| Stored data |

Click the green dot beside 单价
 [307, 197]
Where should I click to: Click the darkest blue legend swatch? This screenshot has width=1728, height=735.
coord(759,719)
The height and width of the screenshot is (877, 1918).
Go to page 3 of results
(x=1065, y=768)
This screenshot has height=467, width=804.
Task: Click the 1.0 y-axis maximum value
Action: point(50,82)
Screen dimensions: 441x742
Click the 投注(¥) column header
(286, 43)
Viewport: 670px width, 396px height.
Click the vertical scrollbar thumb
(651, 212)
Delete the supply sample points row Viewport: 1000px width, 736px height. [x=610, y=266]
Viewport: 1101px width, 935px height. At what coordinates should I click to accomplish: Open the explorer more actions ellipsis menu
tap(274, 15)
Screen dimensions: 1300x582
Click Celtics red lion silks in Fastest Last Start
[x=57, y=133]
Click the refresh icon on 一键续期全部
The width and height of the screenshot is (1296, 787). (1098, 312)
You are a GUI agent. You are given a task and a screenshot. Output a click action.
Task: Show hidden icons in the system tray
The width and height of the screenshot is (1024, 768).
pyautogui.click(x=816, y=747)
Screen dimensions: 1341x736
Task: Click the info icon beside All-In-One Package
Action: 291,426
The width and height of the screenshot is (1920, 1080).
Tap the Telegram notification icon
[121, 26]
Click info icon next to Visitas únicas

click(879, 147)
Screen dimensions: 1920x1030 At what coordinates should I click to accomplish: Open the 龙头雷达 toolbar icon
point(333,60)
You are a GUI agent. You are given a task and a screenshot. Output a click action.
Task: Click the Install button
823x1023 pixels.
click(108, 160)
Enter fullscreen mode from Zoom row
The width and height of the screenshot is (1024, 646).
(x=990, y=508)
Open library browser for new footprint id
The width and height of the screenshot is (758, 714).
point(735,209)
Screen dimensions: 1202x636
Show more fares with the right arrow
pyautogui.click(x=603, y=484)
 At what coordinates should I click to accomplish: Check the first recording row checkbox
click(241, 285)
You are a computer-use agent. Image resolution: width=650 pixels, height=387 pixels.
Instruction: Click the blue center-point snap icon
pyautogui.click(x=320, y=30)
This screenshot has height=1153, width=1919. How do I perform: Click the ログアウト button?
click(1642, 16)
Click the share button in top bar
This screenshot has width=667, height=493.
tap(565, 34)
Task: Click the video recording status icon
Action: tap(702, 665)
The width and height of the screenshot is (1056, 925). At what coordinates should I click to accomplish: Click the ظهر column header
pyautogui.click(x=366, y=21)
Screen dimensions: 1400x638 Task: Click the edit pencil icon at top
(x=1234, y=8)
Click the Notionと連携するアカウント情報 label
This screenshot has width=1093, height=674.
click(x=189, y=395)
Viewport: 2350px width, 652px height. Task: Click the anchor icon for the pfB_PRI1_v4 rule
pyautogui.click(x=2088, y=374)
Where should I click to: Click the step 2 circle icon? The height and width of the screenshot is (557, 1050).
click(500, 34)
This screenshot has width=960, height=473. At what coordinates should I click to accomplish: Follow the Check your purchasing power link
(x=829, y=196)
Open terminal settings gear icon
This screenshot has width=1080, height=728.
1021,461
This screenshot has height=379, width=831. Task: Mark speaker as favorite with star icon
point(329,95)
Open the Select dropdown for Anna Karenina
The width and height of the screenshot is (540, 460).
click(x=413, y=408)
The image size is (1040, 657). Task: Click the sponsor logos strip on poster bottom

| YOUR OBJECTIVE |
Every entry should be retyped exactly as shown.

| RESPONSE TO THE EXERCISE |
Click the green dot beside 单价
 [307, 197]
Where should I click to: Click the darkest blue legend swatch? This screenshot has width=1728, height=735.
coord(759,719)
The height and width of the screenshot is (877, 1918).
Go to page 3 of results
(x=1065, y=768)
This screenshot has height=467, width=804.
Task: Click the 1.0 y-axis maximum value
Action: point(50,82)
Screen dimensions: 441x742
Click the 投注(¥) column header
(286, 43)
Viewport: 670px width, 396px height.
Click the vertical scrollbar thumb
(651, 212)
Delete the supply sample points row Viewport: 1000px width, 736px height. [x=610, y=266]
Viewport: 1101px width, 935px height. At what coordinates should I click to accomplish: Open the explorer more actions ellipsis menu
tap(274, 15)
Screen dimensions: 1300x582
Click Celtics red lion silks in Fastest Last Start
[x=57, y=133]
Click the refresh icon on 一键续期全部
The width and height of the screenshot is (1296, 787). (1098, 312)
You are a GUI agent. You are given a task and a screenshot. Output a click action.
Task: Show hidden icons in the system tray
The width and height of the screenshot is (1024, 768).
pyautogui.click(x=816, y=747)
Screen dimensions: 1341x736
Task: Click the info icon beside All-In-One Package
Action: 291,426
The width and height of the screenshot is (1920, 1080).
Tap the Telegram notification icon
[121, 26]
Click info icon next to Visitas únicas

click(879, 147)
Screen dimensions: 1920x1030 At what coordinates should I click to accomplish: Open the 龙头雷达 toolbar icon
point(333,60)
You are a GUI agent. You are given a task and a screenshot. Output a click action.
Task: Click the Install button
823x1023 pixels.
click(108, 160)
Enter fullscreen mode from Zoom row
The width and height of the screenshot is (1024, 646).
(x=990, y=508)
Open library browser for new footprint id
The width and height of the screenshot is (758, 714).
point(735,209)
Screen dimensions: 1202x636
Show more fares with the right arrow
pyautogui.click(x=603, y=484)
 At what coordinates should I click to accomplish: Check the first recording row checkbox
click(241, 285)
You are a computer-use agent. Image resolution: width=650 pixels, height=387 pixels.
Instruction: Click the blue center-point snap icon
pyautogui.click(x=320, y=30)
This screenshot has height=1153, width=1919. How do I perform: Click the ログアウト button?
click(1642, 16)
Click the share button in top bar
This screenshot has width=667, height=493.
tap(565, 34)
Task: Click the video recording status icon
Action: tap(702, 665)
The width and height of the screenshot is (1056, 925). At what coordinates should I click to accomplish: Click the ظهر column header
pyautogui.click(x=366, y=21)
Screen dimensions: 1400x638 Task: Click the edit pencil icon at top
(x=1234, y=8)
Click the Notionと連携するアカウント情報 label
This screenshot has width=1093, height=674.
click(x=189, y=395)
Viewport: 2350px width, 652px height. Task: Click the anchor icon for the pfB_PRI1_v4 rule
pyautogui.click(x=2088, y=374)
Where should I click to: Click the step 2 circle icon? The height and width of the screenshot is (557, 1050).
click(500, 34)
This screenshot has width=960, height=473. At what coordinates should I click to accomplish: Follow the Check your purchasing power link
(x=829, y=196)
Open terminal settings gear icon
This screenshot has width=1080, height=728.
1021,461
This screenshot has height=379, width=831. Task: Mark speaker as favorite with star icon
point(329,95)
Open the Select dropdown for Anna Karenina
The width and height of the screenshot is (540, 460).
click(x=413, y=408)
The image size is (1040, 657). Task: Click the sponsor logos strip on poster bottom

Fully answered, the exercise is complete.